The first part of Stuart Hall's "Notes on Deconstructing 'The Popular'" is an historical account of the development of British popular culture in late 19th and early 20th centuries. This period, according to Stuart Hall, saw some deep cultural changes in urban working classes with the appearance of cultural industries products and technologies. Hall holds that this period is characterized by questions which remain relevant to this day regarding the relation between corporate produced culture and the image of popular culture as belonging to the masses.
In the main part of "Notes on Deconstructing 'The Popular'" Hall is discussing the problematic meaning of the word "popular" in "popular culture". Hall analyzes two common understandings of this concept. The first meaning of "popular" is the one of wide circulation and commerciality. Subscribers of this view often tie popular culture with manipulative consumerism and regard it as falsification and even degradation of authentic working class cultural content and tradition.

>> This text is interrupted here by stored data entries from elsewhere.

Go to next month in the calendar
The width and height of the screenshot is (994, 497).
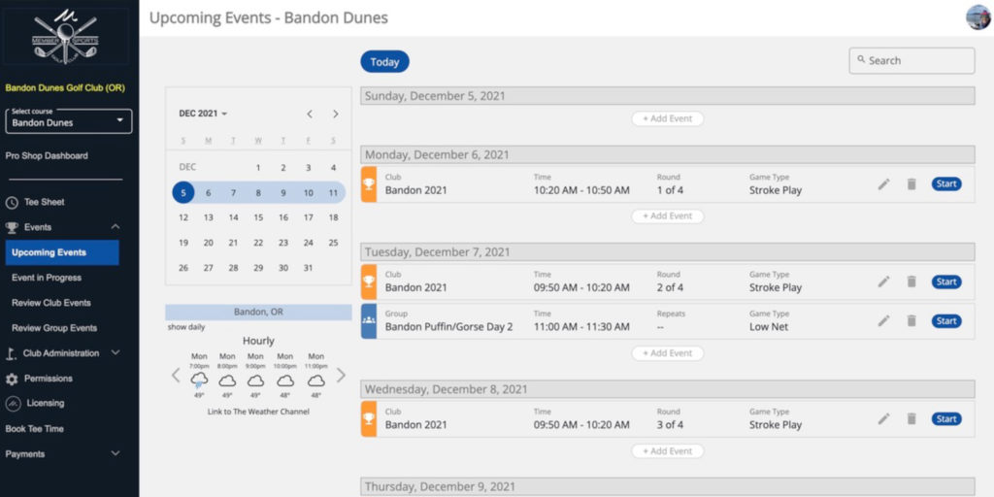pos(336,114)
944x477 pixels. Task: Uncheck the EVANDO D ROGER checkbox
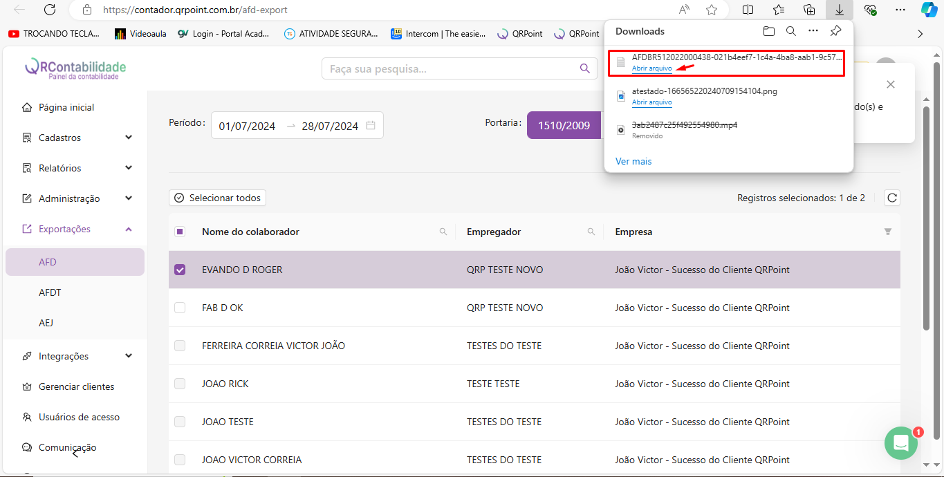tap(180, 270)
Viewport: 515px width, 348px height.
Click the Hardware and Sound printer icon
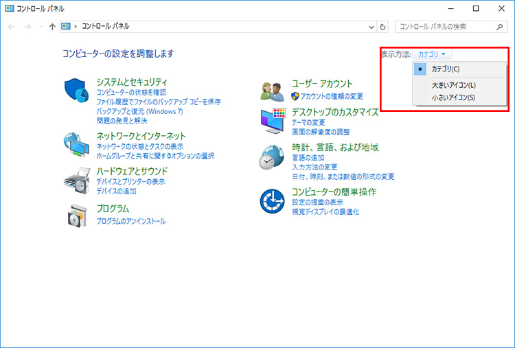click(x=77, y=178)
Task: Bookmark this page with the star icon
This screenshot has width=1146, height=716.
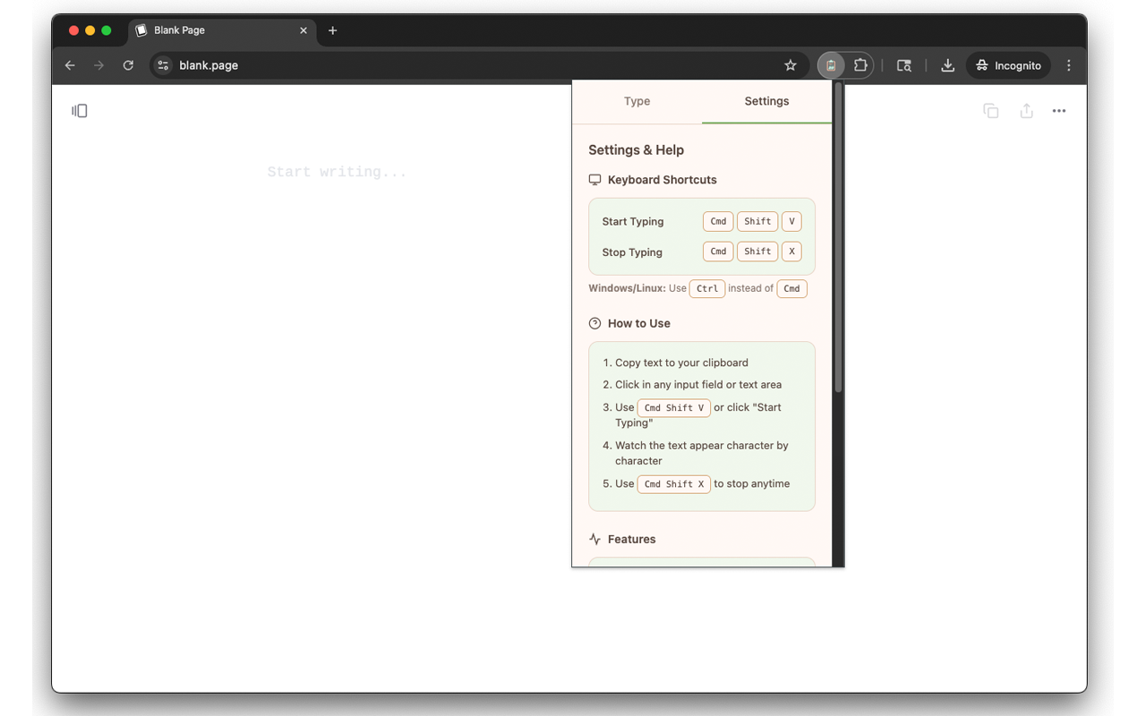Action: pos(790,64)
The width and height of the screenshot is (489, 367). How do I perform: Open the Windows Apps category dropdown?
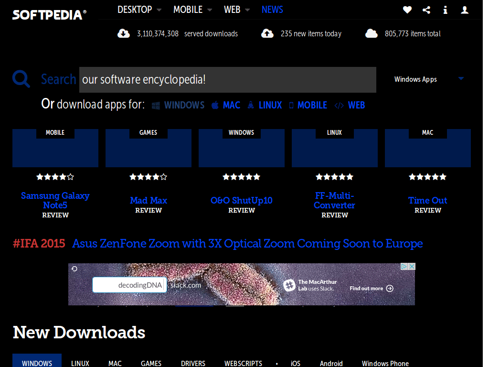[427, 79]
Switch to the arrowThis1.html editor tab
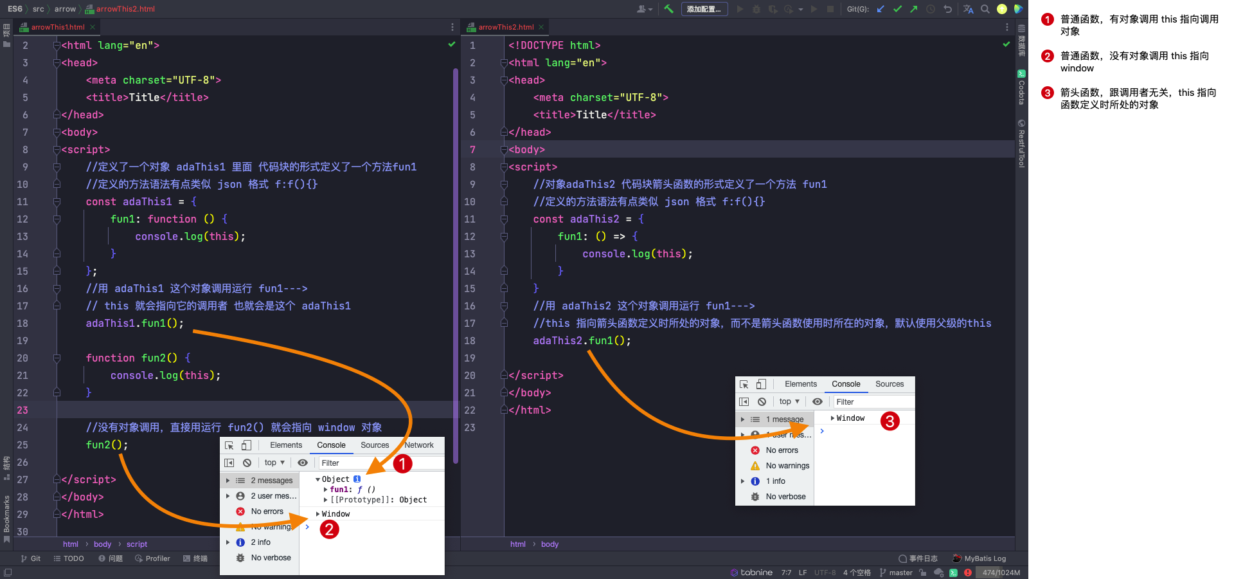 (x=57, y=27)
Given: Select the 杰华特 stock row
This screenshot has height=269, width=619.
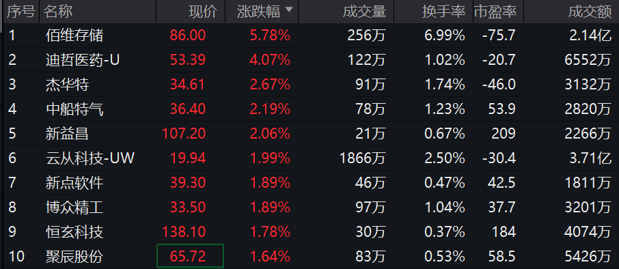Looking at the screenshot, I should tap(311, 85).
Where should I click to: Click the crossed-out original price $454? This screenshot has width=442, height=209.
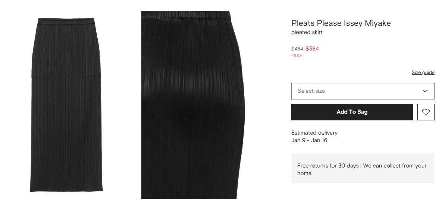click(x=297, y=49)
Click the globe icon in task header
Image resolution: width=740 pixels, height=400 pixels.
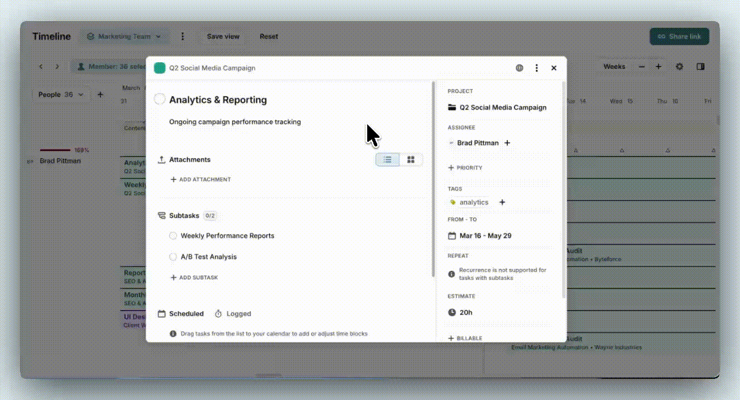pyautogui.click(x=519, y=68)
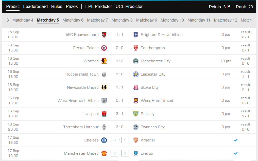Click the Manchester United club crest
This screenshot has width=258, height=161.
click(104, 153)
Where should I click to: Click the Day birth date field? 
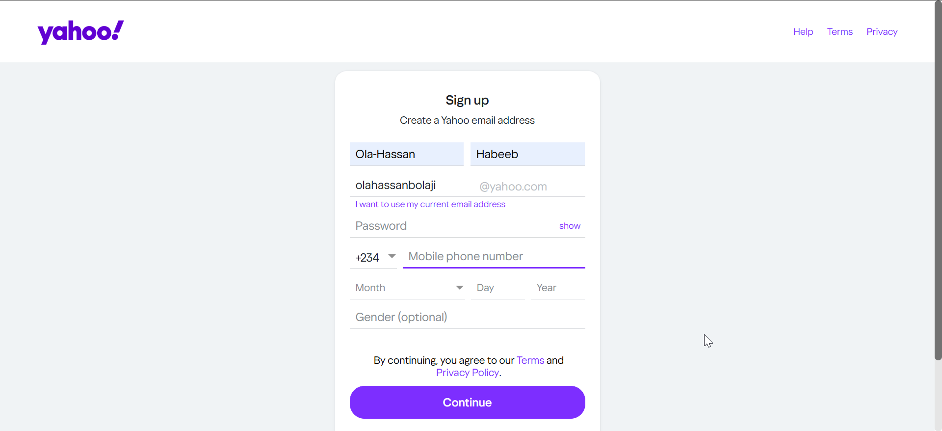click(497, 288)
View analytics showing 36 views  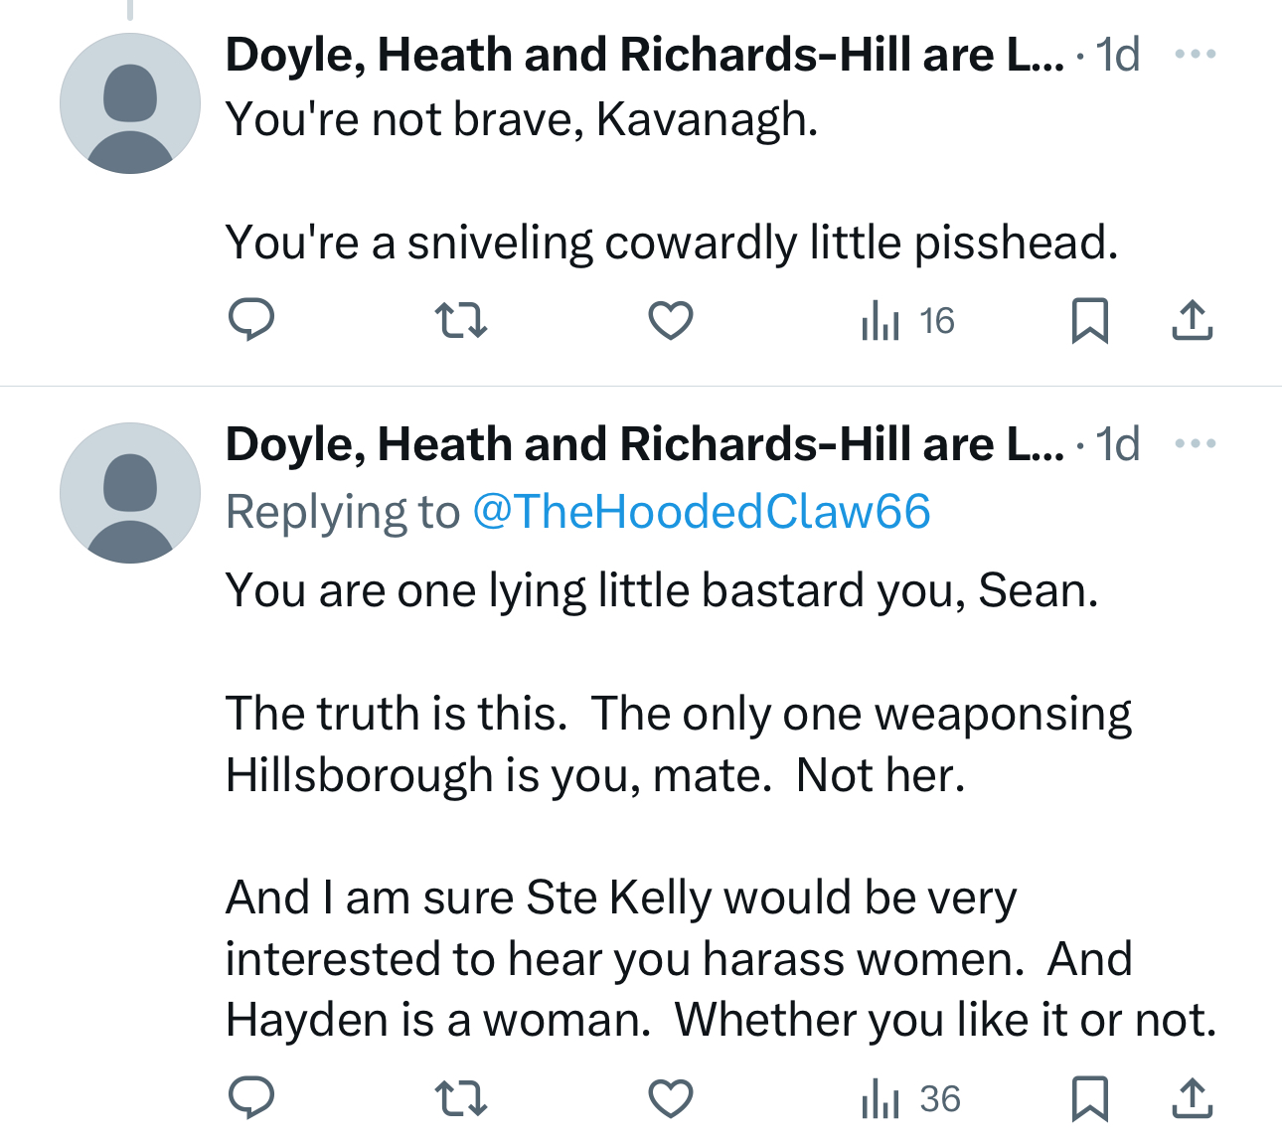[x=909, y=1098]
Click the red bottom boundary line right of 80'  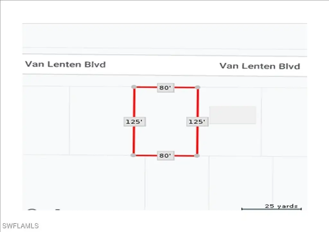click(185, 156)
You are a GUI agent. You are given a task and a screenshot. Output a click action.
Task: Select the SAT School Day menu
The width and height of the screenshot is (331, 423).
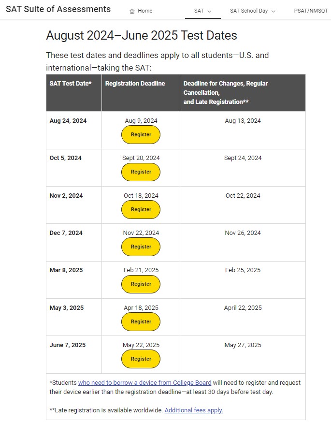[x=248, y=11]
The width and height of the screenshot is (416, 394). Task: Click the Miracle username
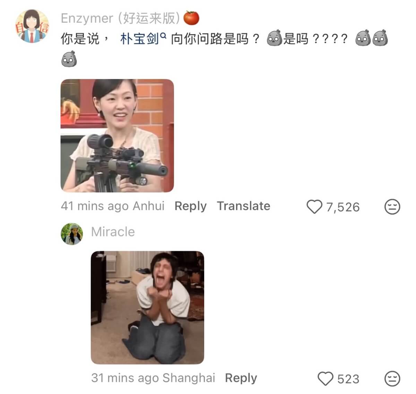point(113,232)
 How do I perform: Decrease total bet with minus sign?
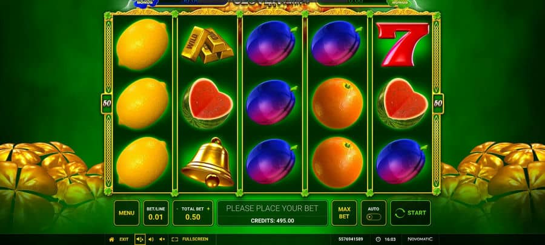(177, 209)
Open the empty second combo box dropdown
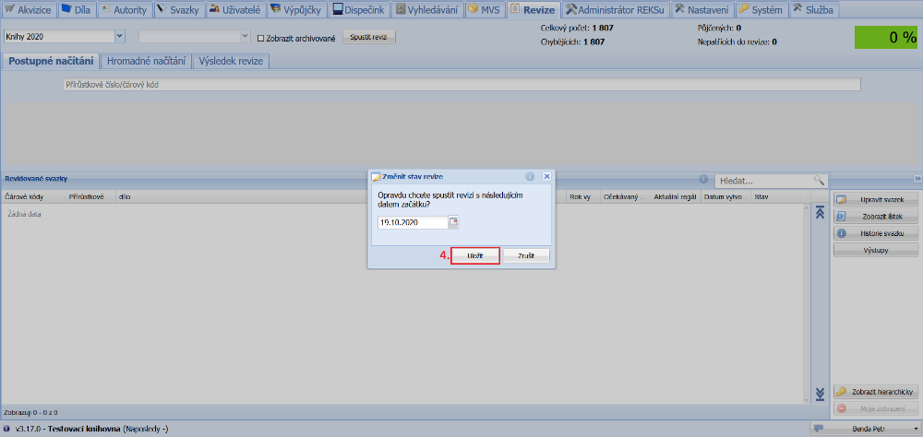 click(245, 37)
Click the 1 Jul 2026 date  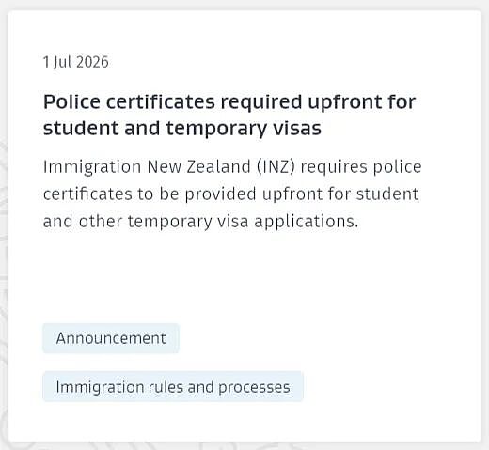pyautogui.click(x=76, y=62)
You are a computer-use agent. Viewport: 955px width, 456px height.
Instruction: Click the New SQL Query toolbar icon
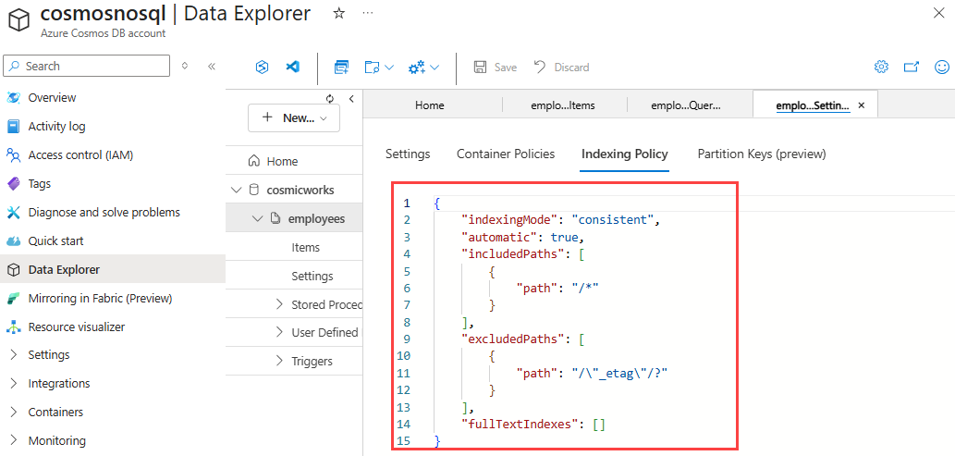[x=341, y=68]

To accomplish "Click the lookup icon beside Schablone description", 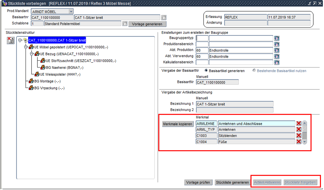I will tap(125, 24).
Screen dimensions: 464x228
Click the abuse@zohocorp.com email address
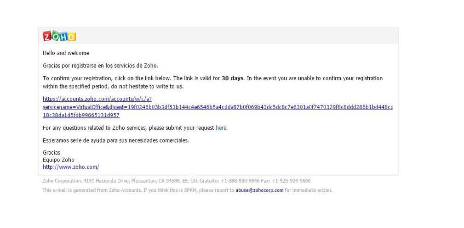(x=259, y=190)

Stuart Hall only partially accepts this view for on the one hand it views working class members as easily manipulated passive consumers while on the other hand seeking an "authentic" or "original" working class culture which does not really exist. Hall prefers a more dynamic and changing description of popular content and forms.
The second definition of popular culture scrutinized by Hall is the one which views popular culture as all the cultural activities of "the people". This definition is in fact a massive inventory list of various cultural and leisure activities. Hall is critical of this perspective as well for its essentialist view and it being based on the binary distinction between "the people" and the "elite".
Towards the end of "Notes on Deconstructing 'The Popular'" Stuart Hall offers another definition of popular culture which stresses its dynamic nature and constant tension and struggle. Hall understands popular culture as an ongoing process, similar the concept of Hegemony offered by Gramsci, is which relations of control and subordination are constantly shifting and certain cultural forms gain and lose support from institutions. Preferred of marginalized cultural content and forms are not fixed, according to Hall there is a constant movement and interchange between them as a result of shifting power relations, the assimilation of poplar content into "high culture" and vice versa. What Stuart Hall is essentially offering in "Notes on Deconstructing 'The Popular'" is a neo-Gramscian view of the power relation between high and popular culture, with a more mutual perspective of the assimilatory take originally offered by Gramsci who thought the high hegemonic culture assimilates and sterilizes popular culture.